◆ **WHAT NEEDS TO BE DONE**: From the line containing "К кондиционерам (58, 1696)" down to the line containing "[На весь экран] (20, 2565)" in the records below, reproduce every line exactly, ends included, and omit all others.

(Collected data entries)
============

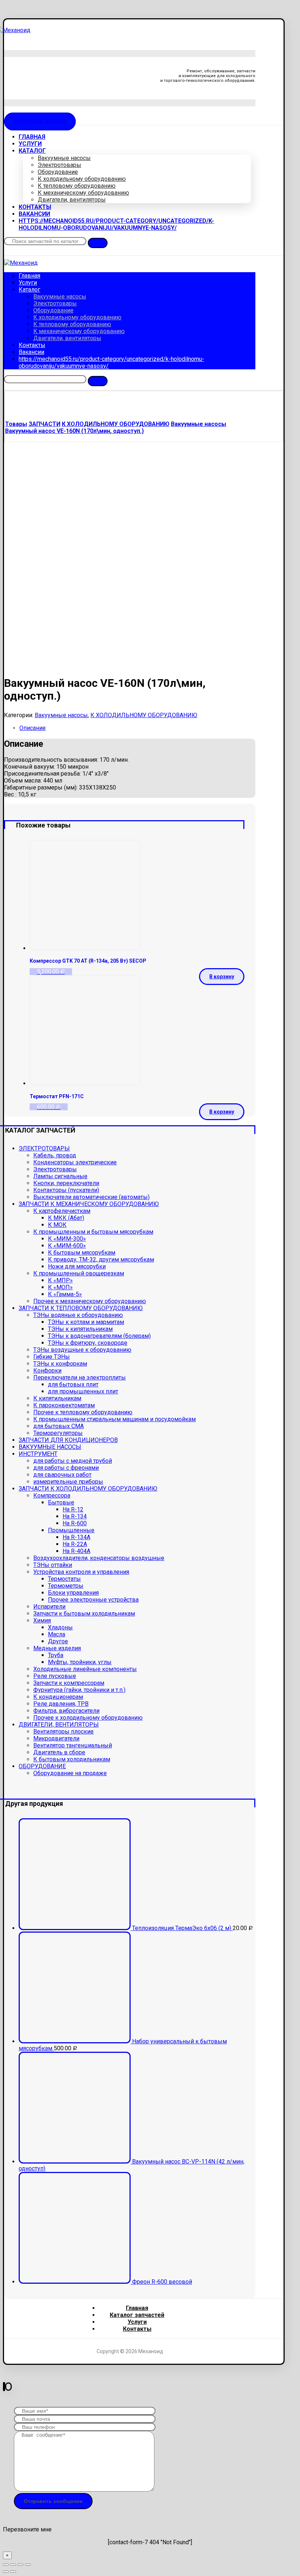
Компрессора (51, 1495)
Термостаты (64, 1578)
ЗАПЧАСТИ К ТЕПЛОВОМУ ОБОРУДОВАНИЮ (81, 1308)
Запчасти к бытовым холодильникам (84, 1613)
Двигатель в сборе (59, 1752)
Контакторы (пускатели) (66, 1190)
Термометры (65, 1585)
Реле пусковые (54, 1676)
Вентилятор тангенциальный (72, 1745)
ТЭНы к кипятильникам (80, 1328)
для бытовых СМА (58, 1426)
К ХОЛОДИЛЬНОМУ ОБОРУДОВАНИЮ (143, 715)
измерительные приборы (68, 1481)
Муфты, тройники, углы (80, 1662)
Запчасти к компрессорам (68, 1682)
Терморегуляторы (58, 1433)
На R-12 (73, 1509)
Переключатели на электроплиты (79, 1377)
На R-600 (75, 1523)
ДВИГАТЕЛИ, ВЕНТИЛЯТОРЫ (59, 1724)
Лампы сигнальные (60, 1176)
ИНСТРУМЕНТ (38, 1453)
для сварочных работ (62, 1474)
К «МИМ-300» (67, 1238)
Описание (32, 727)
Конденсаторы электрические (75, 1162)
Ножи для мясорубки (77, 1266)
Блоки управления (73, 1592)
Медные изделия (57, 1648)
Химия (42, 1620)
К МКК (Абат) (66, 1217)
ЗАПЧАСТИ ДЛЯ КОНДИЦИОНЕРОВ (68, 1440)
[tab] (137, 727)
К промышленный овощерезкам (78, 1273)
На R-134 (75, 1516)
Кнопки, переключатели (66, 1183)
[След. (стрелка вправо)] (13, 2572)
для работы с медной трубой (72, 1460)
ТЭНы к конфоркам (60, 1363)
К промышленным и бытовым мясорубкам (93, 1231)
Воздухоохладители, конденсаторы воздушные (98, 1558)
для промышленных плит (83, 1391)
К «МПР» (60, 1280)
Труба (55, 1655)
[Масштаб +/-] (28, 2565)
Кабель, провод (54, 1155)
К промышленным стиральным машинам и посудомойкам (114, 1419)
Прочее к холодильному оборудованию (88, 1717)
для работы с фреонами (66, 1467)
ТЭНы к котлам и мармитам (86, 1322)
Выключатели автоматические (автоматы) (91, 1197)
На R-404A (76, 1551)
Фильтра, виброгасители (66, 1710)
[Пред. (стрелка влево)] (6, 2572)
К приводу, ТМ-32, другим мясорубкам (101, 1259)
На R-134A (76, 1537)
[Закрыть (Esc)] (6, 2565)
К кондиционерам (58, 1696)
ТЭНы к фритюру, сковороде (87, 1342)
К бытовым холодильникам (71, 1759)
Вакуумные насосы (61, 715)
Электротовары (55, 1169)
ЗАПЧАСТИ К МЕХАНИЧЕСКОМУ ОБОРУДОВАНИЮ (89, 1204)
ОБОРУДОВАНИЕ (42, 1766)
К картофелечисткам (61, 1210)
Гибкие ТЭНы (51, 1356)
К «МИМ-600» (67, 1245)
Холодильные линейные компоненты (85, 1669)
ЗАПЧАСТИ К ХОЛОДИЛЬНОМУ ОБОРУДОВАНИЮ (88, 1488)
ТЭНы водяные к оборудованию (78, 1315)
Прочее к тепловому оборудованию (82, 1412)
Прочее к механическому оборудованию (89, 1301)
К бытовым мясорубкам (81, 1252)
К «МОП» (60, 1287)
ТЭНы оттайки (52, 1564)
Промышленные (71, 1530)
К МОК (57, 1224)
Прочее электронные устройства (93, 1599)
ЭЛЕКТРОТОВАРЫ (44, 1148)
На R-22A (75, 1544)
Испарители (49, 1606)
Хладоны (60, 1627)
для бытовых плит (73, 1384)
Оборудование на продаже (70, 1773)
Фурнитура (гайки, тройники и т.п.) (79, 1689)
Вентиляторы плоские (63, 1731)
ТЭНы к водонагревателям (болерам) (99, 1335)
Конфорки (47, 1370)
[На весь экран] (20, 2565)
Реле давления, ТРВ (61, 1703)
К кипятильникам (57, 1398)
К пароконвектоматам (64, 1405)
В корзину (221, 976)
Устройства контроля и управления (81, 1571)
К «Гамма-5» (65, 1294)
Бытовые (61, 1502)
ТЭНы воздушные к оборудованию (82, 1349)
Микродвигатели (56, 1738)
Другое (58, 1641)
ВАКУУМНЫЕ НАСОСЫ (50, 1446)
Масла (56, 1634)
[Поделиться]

============

◆ **EXERCISE OUTPUT**:
К кондиционерам (58, 1696)
ТЭНы к фритюру, сковороде (87, 1342)
К бытовым холодильникам (71, 1759)
Вакуумные насосы (61, 715)
Электротовары (55, 1169)
ЗАПЧАСТИ К МЕХАНИЧЕСКОМУ ОБОРУДОВАНИЮ (89, 1204)
ОБОРУДОВАНИЕ (42, 1766)
К картофелечисткам (61, 1210)
Гибкие ТЭНы (51, 1356)
К «МИМ-600» (67, 1245)
Холодильные линейные компоненты (85, 1669)
ЗАПЧАСТИ К ХОЛОДИЛЬНОМУ ОБОРУДОВАНИЮ (88, 1488)
ТЭНы водяные к оборудованию (78, 1315)
Прочее к тепловому оборудованию (82, 1412)
Прочее к механическому оборудованию (89, 1301)
К бытовым мясорубкам (81, 1252)
К «МОП» (60, 1287)
ТЭНы оттайки (52, 1564)
Промышленные (71, 1530)
К МОК (57, 1224)
Прочее электронные устройства (93, 1599)
ЭЛЕКТРОТОВАРЫ (44, 1148)
На R-22A (75, 1544)
Испарители (49, 1606)
Хладоны (60, 1627)
для бытовых плит (73, 1384)
Оборудование на продаже (70, 1773)
Фурнитура (гайки, тройники и т.п.) (79, 1689)
Вентиляторы плоские (63, 1731)
ТЭНы к водонагревателям (болерам) (99, 1335)
Конфорки (47, 1370)
[На весь экран] (20, 2565)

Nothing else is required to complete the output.